DATASET EXCERPTS below:

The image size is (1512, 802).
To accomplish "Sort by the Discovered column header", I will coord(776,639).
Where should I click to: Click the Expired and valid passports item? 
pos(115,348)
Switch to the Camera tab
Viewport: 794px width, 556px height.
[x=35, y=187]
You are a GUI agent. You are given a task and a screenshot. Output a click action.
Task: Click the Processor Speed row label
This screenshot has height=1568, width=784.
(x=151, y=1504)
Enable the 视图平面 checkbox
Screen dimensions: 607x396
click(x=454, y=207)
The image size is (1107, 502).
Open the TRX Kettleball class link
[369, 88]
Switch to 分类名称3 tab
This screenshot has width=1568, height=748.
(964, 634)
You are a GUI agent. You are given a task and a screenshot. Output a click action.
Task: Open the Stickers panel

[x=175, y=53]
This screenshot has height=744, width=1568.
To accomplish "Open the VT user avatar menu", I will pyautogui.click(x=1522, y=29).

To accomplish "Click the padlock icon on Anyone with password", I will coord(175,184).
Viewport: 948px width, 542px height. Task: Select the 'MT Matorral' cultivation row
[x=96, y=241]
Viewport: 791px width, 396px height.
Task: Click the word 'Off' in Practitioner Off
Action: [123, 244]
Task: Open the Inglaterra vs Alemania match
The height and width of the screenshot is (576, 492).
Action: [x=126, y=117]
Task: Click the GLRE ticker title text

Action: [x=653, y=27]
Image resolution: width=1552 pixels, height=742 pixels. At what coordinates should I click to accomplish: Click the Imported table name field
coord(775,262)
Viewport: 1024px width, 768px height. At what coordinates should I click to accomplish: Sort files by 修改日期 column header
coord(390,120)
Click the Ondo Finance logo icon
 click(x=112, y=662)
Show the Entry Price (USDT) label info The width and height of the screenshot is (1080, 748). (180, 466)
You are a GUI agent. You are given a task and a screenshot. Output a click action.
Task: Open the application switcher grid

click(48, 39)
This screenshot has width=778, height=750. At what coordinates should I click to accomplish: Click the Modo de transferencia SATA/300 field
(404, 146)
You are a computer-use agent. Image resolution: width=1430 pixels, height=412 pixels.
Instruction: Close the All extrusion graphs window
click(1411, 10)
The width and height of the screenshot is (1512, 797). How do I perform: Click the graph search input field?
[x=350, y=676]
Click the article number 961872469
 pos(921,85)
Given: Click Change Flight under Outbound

End of DATASET EXCERPTS.

■ **TASK DIRECTIONS**: Show each line in the entries that holds the string "size".

■ **RESPONSE TO THE TASK**:
The image size is (1512, 802).
The image size is (1107, 502).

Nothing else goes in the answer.